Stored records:

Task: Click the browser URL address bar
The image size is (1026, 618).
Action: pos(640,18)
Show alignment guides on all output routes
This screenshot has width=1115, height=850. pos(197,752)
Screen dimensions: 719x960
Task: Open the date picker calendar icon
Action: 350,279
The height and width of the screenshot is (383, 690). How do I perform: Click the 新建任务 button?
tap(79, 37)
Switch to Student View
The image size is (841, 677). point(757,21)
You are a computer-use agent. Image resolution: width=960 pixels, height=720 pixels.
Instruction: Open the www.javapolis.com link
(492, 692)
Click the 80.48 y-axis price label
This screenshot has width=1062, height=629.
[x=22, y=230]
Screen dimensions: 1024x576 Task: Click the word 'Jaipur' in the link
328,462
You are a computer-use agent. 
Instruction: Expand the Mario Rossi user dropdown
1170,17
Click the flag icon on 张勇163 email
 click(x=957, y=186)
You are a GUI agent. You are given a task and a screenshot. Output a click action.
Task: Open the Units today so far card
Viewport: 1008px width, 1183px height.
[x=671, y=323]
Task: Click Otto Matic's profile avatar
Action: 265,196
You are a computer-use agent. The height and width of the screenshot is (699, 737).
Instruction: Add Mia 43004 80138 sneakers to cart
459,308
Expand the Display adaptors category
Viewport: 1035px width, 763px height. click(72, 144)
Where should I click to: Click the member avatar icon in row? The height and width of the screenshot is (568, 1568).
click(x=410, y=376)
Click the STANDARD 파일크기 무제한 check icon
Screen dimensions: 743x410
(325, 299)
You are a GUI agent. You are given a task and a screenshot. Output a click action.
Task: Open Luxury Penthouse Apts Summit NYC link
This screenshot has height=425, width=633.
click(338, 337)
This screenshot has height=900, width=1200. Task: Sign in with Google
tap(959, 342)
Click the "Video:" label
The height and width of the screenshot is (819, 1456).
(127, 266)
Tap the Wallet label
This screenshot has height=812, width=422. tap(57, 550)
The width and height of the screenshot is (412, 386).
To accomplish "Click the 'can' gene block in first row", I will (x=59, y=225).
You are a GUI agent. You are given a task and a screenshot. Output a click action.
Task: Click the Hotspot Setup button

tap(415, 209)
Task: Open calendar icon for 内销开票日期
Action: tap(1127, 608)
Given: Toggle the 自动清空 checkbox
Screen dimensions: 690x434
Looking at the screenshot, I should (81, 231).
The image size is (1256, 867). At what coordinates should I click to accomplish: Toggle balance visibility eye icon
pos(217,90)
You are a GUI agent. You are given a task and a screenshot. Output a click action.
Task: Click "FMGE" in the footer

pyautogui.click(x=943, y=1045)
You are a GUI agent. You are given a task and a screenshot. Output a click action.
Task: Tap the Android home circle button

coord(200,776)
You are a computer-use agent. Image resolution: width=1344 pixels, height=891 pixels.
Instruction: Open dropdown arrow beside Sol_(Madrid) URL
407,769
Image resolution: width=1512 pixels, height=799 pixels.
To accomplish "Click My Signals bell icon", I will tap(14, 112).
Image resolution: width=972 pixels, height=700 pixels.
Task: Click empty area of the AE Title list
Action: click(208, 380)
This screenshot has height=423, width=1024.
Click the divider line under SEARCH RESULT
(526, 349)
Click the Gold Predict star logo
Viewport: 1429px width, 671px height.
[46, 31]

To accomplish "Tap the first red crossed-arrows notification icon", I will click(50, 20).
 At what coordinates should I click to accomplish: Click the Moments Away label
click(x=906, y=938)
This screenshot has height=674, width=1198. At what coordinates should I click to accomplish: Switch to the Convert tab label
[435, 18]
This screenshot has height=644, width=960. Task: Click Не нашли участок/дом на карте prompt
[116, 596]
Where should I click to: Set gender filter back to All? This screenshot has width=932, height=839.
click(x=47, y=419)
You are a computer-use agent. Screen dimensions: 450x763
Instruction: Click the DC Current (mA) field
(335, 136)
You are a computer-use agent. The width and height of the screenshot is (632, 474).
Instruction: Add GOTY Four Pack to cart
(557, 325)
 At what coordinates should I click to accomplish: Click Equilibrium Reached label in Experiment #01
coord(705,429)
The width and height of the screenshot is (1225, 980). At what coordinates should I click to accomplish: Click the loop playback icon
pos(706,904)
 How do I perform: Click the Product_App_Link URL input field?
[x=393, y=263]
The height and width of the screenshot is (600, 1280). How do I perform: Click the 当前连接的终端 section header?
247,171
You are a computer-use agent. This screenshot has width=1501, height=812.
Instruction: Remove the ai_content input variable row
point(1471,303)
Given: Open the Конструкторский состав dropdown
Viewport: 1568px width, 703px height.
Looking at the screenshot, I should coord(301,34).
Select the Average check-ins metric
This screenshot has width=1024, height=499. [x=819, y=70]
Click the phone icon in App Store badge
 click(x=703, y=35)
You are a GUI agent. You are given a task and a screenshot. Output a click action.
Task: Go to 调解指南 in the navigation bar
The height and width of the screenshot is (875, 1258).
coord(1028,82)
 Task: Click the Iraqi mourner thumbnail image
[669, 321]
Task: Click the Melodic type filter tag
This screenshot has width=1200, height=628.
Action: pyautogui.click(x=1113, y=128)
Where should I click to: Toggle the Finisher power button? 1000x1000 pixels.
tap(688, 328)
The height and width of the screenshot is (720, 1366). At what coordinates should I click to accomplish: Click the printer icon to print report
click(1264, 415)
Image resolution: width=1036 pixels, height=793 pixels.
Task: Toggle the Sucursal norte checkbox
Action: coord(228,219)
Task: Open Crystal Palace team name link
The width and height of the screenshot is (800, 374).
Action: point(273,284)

■ What to do: Show all lines in the records above that hold "first".

■ Exercise response:
To accomplish "Click the 'can' gene block in first row", I will (x=59, y=225).
To accomplish "Tap the first red crossed-arrows notification icon", I will click(50, 20).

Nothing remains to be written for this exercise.